The recent observation of gravitational waves and electromagnetic signals from a binary neutron star merger marks a breakthrough in the field of multi-messenger astronomy. To relate the observational data to the source properties, one requires accurate theoretical models of the last stages of the binary coalescence. Because of the complexity of the equations governing general relativity and relativistic fluids, this can only be done with advanced numerical relativity simulations. These 3+1-dimensional simulations deal with all nonlinearities of Einstein's Equations and can be used to describe accurately the last stages of the binary coalescence. They predict the emitted gravitational wave signal and are essential to understand the central engines and the origin of electromagnetic counterparts.
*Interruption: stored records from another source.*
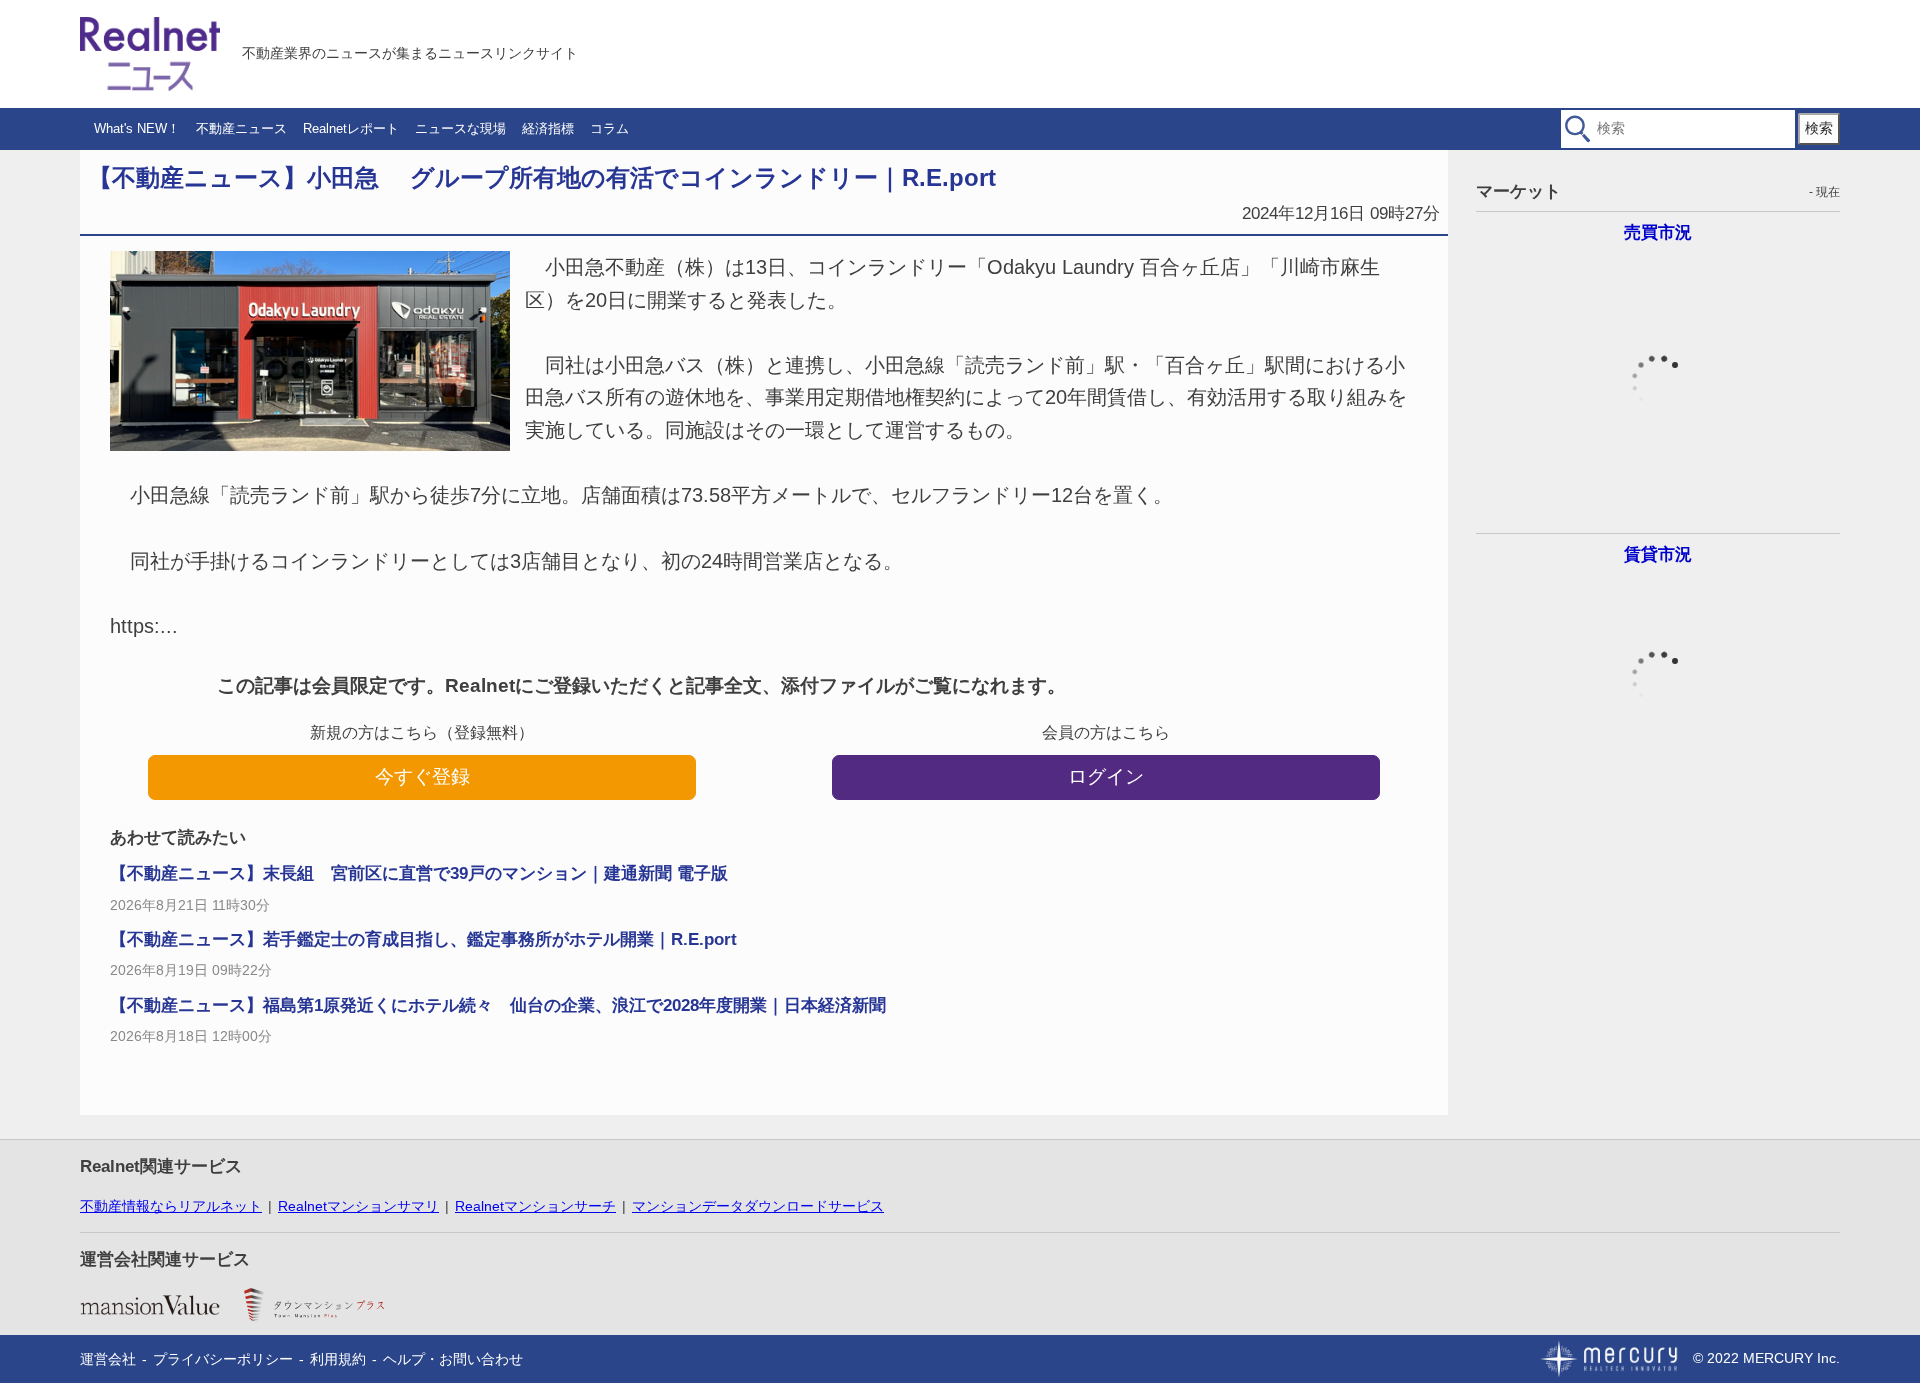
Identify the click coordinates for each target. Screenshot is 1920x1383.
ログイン (1106, 776)
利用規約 (338, 1359)
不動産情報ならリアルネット (171, 1206)
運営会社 (108, 1359)
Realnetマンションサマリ (358, 1206)
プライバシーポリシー (223, 1359)
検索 (1819, 128)
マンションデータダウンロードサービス (758, 1206)
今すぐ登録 (422, 776)
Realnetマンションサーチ (535, 1206)
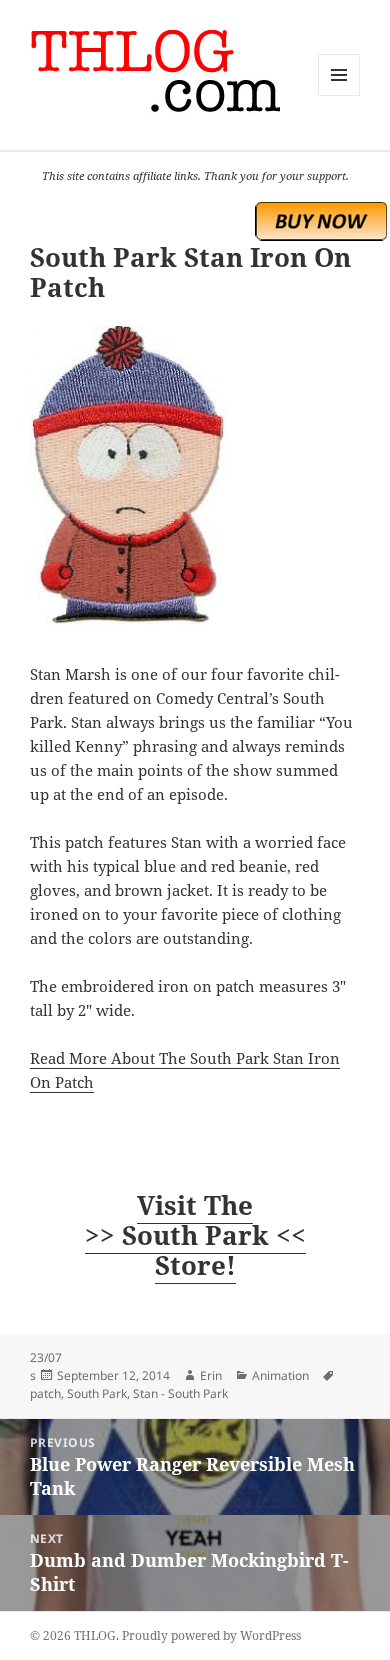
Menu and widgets (339, 95)
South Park (97, 1393)
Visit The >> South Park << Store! (195, 1235)
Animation (280, 1375)
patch (45, 1393)
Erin (211, 1375)
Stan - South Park (180, 1393)
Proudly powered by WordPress (211, 1635)
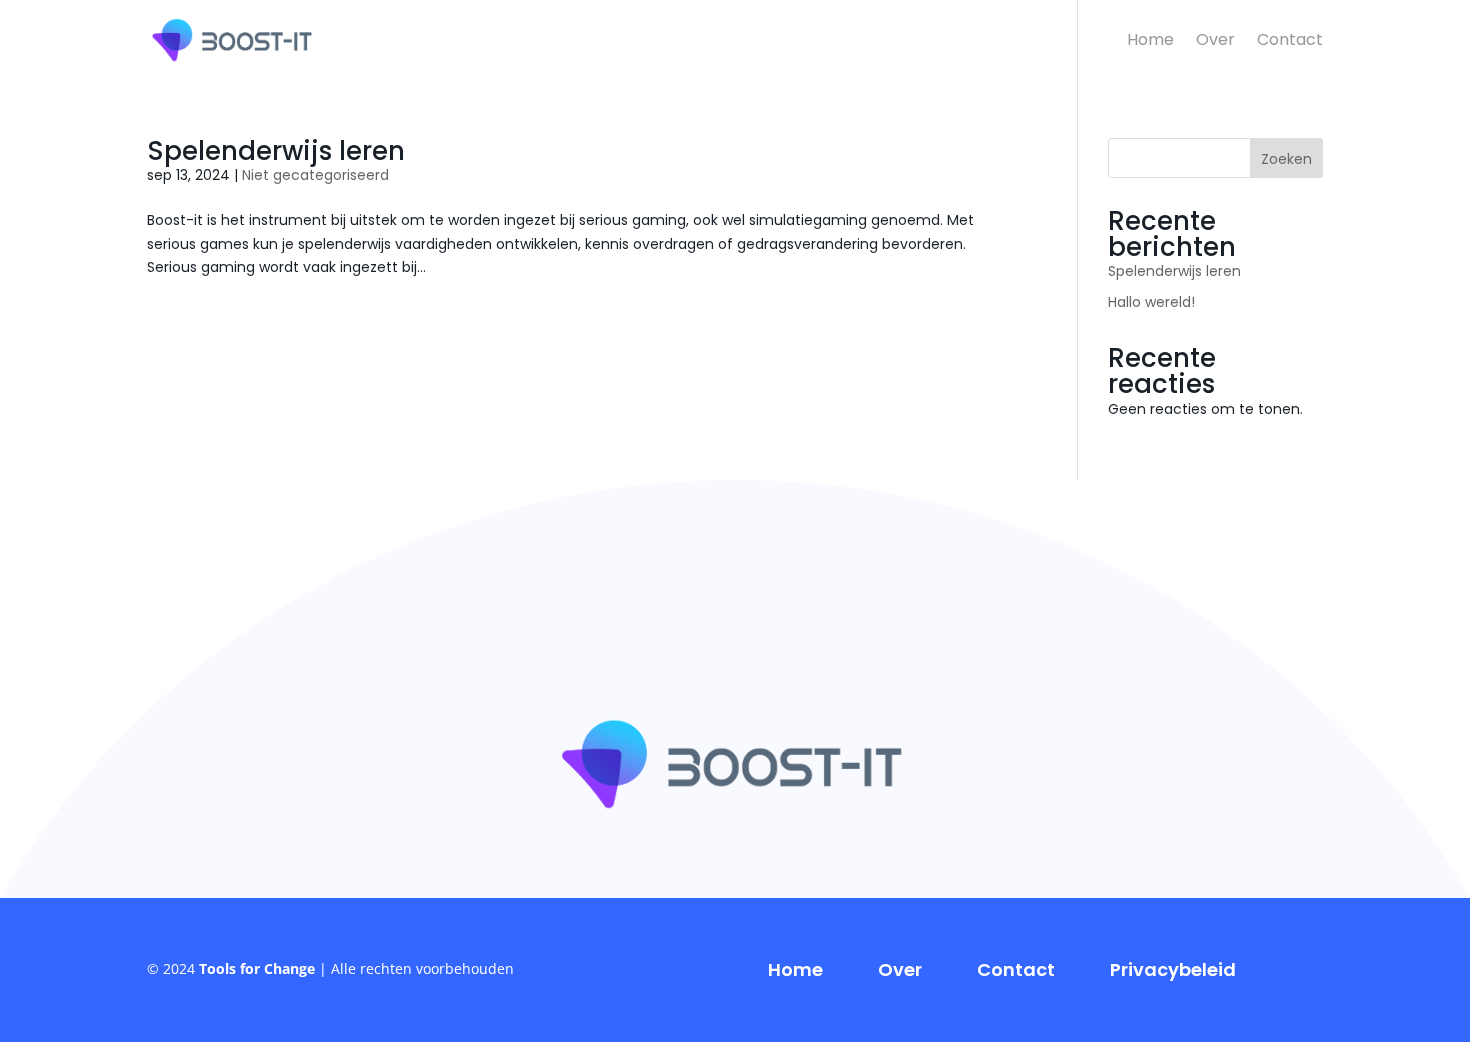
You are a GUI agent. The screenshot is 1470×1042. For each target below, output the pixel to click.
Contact (1290, 42)
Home (1150, 42)
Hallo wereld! (1151, 302)
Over (1215, 42)
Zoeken (1286, 159)
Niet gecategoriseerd (315, 175)
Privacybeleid (1173, 969)
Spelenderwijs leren (276, 151)
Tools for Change (257, 968)
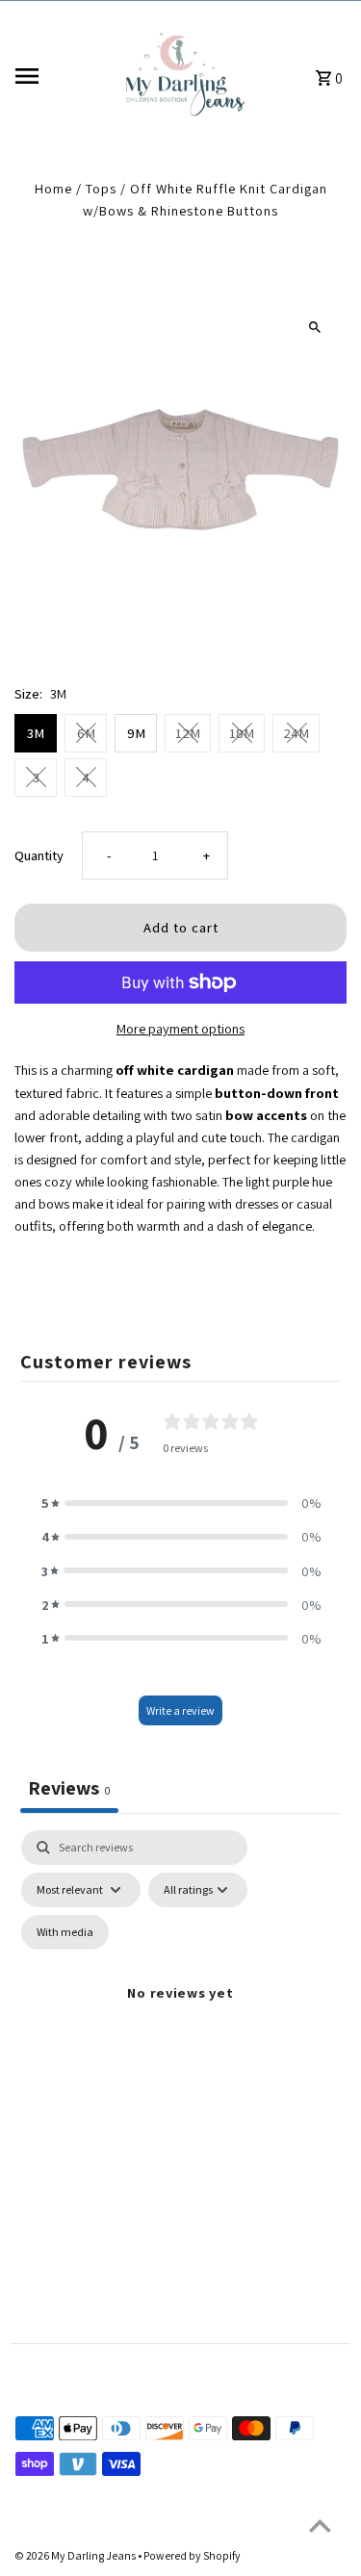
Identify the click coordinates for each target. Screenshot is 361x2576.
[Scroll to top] (320, 2525)
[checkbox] (65, 1932)
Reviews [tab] (69, 1787)
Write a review (180, 1710)
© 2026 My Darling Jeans (76, 2555)
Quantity (39, 855)
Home (53, 188)
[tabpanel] (180, 2015)
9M (136, 733)
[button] (181, 1503)
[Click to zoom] (315, 326)
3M (35, 733)
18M (241, 733)
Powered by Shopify (192, 2555)
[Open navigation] (58, 76)
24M (296, 733)
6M (86, 733)
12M (187, 733)
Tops (101, 188)
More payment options (180, 1028)
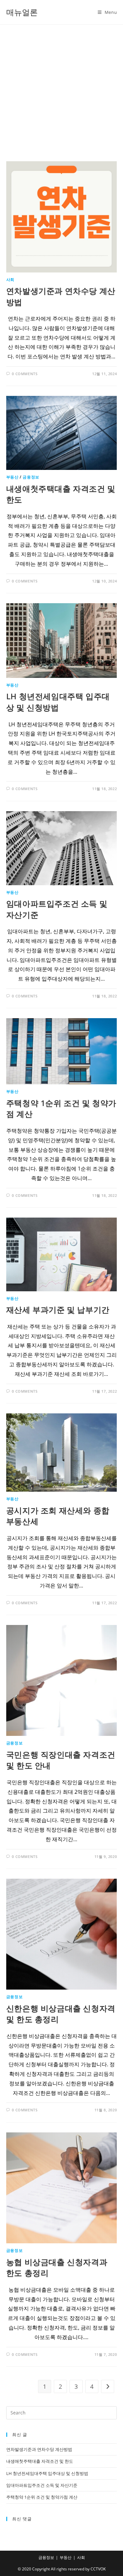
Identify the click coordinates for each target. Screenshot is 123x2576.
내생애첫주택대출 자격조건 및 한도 (39, 2461)
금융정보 (31, 477)
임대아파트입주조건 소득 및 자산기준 (41, 2485)
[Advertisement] (61, 89)
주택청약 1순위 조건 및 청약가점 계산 (41, 2497)
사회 (10, 279)
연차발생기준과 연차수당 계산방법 (39, 2449)
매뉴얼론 (22, 12)
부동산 (12, 477)
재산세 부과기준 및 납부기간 (58, 1309)
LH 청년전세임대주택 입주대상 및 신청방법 (58, 702)
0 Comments (24, 373)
Unfortunately, because of the high computational costs of numerical relativity simulations, and due to the fact that the binary neutron star coalescence is detectable for several thousand gravitational wave cycles,  it is impossible to directly relate the measured data to simulations. In general, numerical relativity simulations cover only the last few orbits before the collision of the two stars. However, at these times gravitational forces are strongest and most of the interesting phenomena happen. This makes numerical relativity an essential tool to characterize the imprint of the intrinsic binary parameters (masses, spins, eccentricity, and equation of state) on the dynamics and to derive and validate gravitational wave approximants in the strong-field regime, as well as to forecast the final remnant's properties and the amount of material ejected during the merger process that triggers electromagnetic counterparts.